Your goal - Repeat verbatim each line from the line with "Image resolution: width=724" to the end of the entries. Pictures do not belong in the copy.

The input -
▽

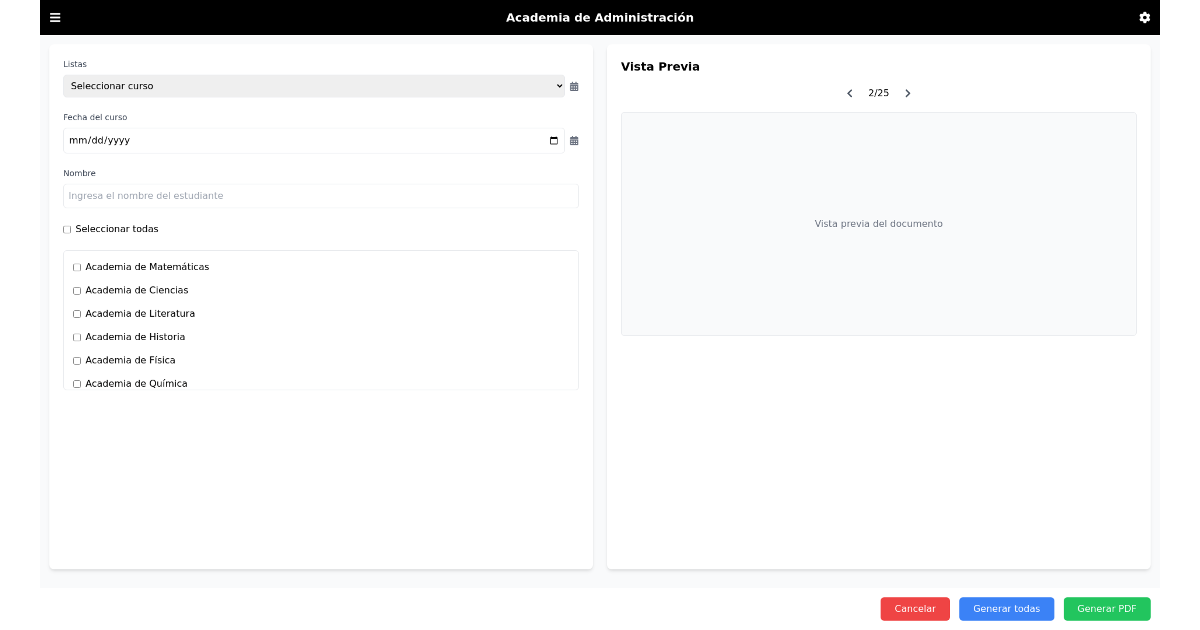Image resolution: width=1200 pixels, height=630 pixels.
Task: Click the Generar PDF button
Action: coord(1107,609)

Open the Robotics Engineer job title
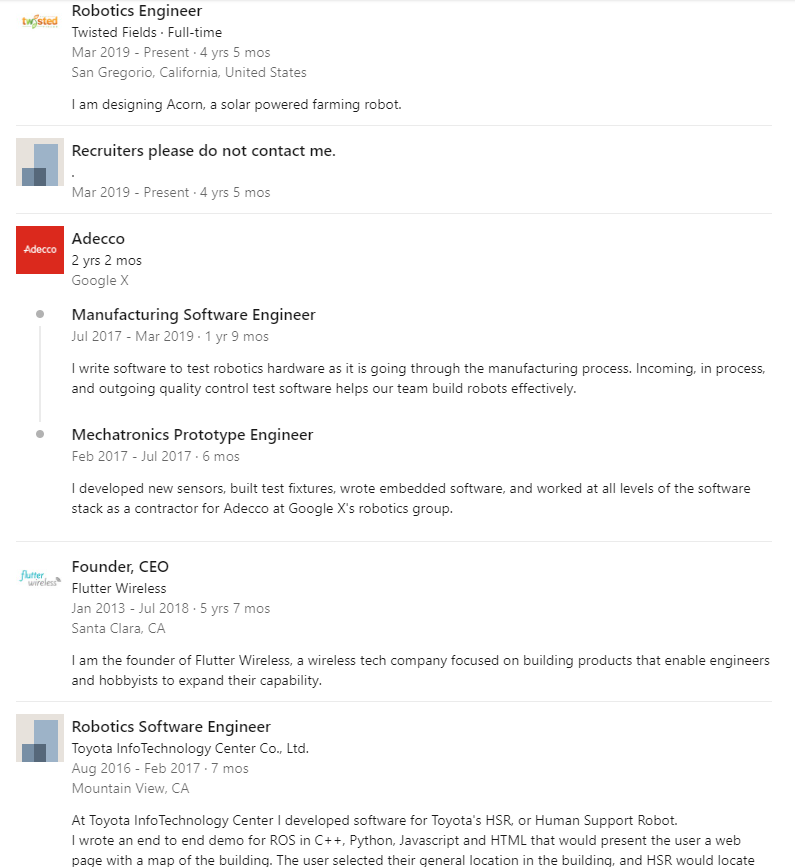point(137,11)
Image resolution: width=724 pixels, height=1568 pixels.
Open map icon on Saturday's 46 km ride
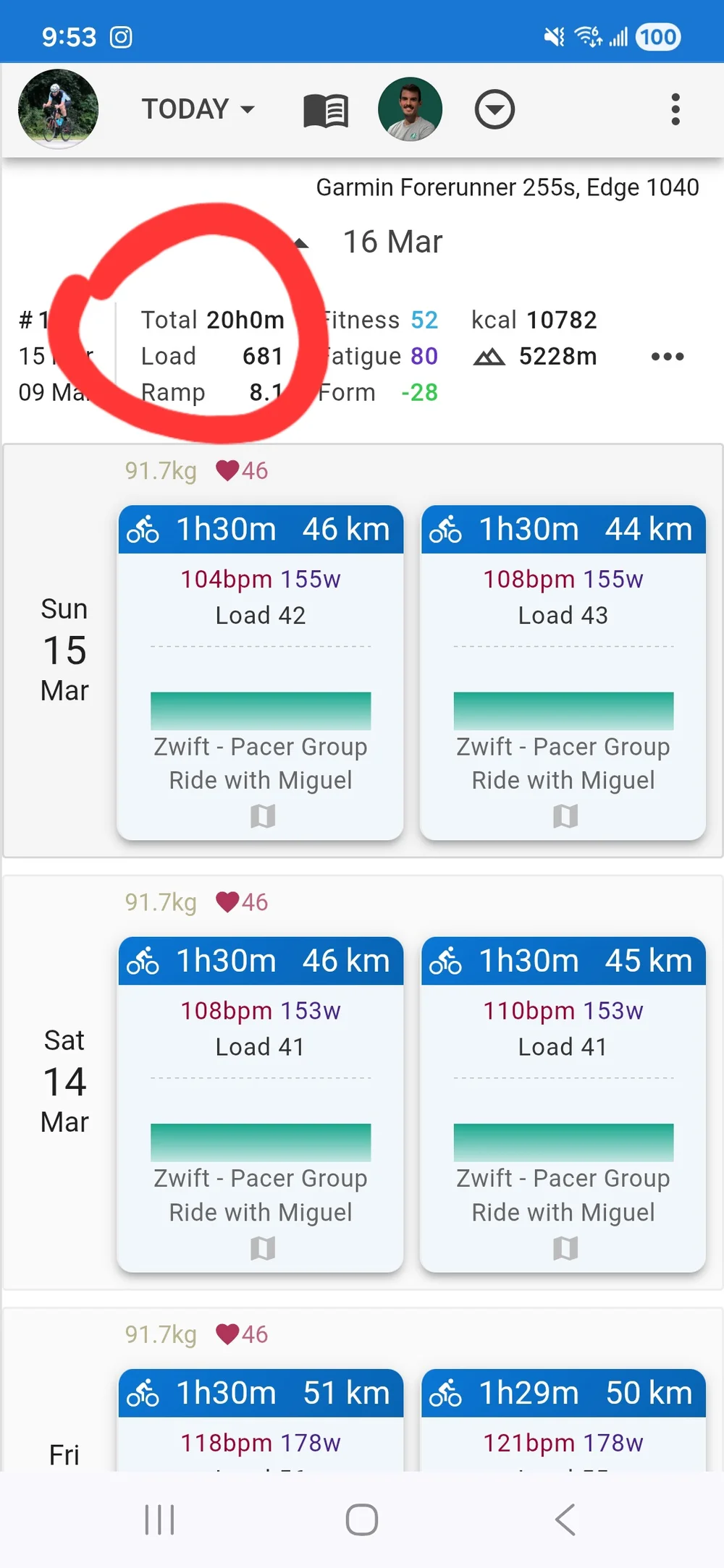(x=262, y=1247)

△

Output -
Image resolution: width=724 pixels, height=1568 pixels.
Open map icon on Saturday's 46 km ride
(x=262, y=1247)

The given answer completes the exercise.